### Quoted passage
>> START
The Beginners Guide to Computer Network Basics
And how to connect 2 or more computers together
Realistically it's very easy, but there are a few things you need to know first. With a bit of luck I will find some images to illustrate the concepts better in the near future.
Other network hardware and connecting more than 2 PCs
The first thing is hardware. That is the physical devices you need to connect computers together. To connect 2 computers together for whatever reason, you will need a CAT 5 crossover cable. CAT 5 is specification, it guarantees certain performance and so you should not use less than CAT 5 (ie CAT 4), but anything above is fine (ie Cat 6). Ultimately it doesn't really matter about the specification of the cable but for connecting 2 computers together you need a crossover cable as it is specially designed for connecting 2 machines together. As part of the CAT 5 specification, the maximum length must be no more than 100 metres.
The next thing you need is a network card in each machine. There are a few types of network card, but you are looking at bog standard ethernet cards. Ethernet again is a standard designed for use in local area networks (LANs) and that is what you are building. The other types of network card are for specific network types and are not very common nowadays, so it is safe to just ask for a network card and get an ethernet card.
Ethernet cards come in 3 or 4 basic types, 10Mb, 100Mb and 1,000Mb (aka 1Gb), 10,000Mb (10Gb) is also becoming more common. These refer to the maximum data transfer rate the card can work at per second. 10Mb is obviously the slowest. 100Mb, 1Gb and 10Gb are backwards compatible and can work at the lower speeds provided by the other cards.
A network connection will work at the highest speed that both cards can manage. So if you mix a network with 10Mb, 100Mb and 1Gb cards, whenever any card talks to a 10Mb card, the connection will always be at 10Mb as the 10 Mb card cannot work any faster. If a 100Mb card talks to another 100Mb card, the data transfer rate will be 100Mb as both cards can do 100Mb. 1Gb cards can therefore only transfer data at 1Gb per second when the other card and all intermediate network hardware is 1Gb.
For home use you can discount, 1Gb cards as they are very expensive as are other network components designed to work at the same speed. If you remember that to utilise the 1Gb capability, every other component to which the 1Gb card will communicate with must be 1Gb, it quickly becomes prohibitively expensive. 1Gb cards are only really used in network servers, or machines where fast data transfer is imperitive and these are usually only required by people who can afford it.
So your decision is basically between 10Mb and 100Mb and quite honestly, 10Mb is very outdated and as 100Mb are so cheap there is no real point to buying 10Mb unless you have a PC that only has old style ISA slots inside. Most modern PCs have PCI slots and can easily accomodate cards of either speed, though ISA slots are limited to 10MB cards (I think). So, if you have PCI slots you should get 100Mb cards. You can pick them up for as little as £10, maybe even £8. 10Mb ISA cards can be found for around £3 or 4 for £10 at computer fairs.
So thats that. To connect 2 computers together thats all you need hardware wise. A network card in each machine and crossover cable.
Other network hardware and connecting more than 2 PCs
So what are these other network components I keep mentioning or what if you want to connect more than 2 machines together?
>> END
### Stored data
>> START
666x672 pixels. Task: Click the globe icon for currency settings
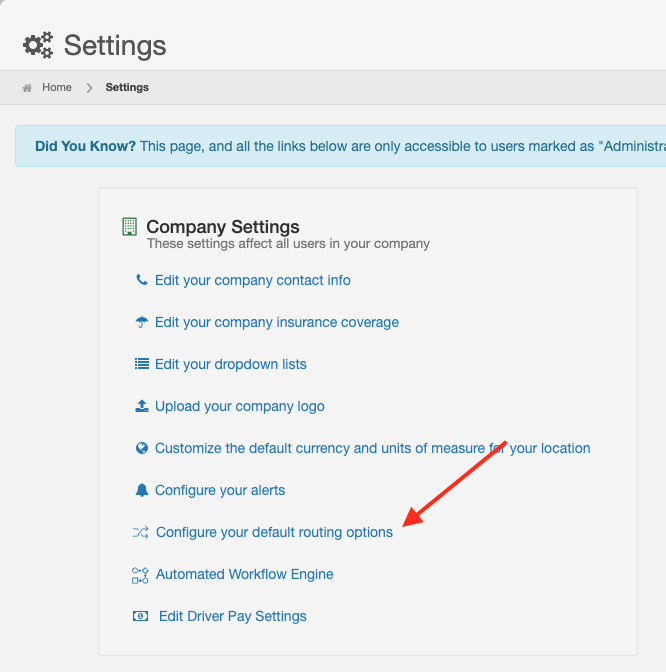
>> END
### Directives
a: From the guide on computer network basics, reproduce the passage that starts with the words containing "Ethernet cards come" and ends with "the other cards.".
b: Translate this sentence from the guide on computer network basics into Spanish: "A network connection will work at the highest speed that both cards can manage."

### Solutions to the tasks
a:
Ethernet cards come in 3 or 4 basic types, 10Mb, 100Mb and 1,000Mb (aka 1Gb), 10,000Mb (10Gb) is also becoming more common. These refer to the maximum data transfer rate the card can work at per second. 10Mb is obviously the slowest. 100Mb, 1Gb and 10Gb are backwards compatible and can work at the lower speeds provided by the other cards.

b: Una conexión de red funcionará a la velocidad más alta que ambas tarjetas puedan alcanzar.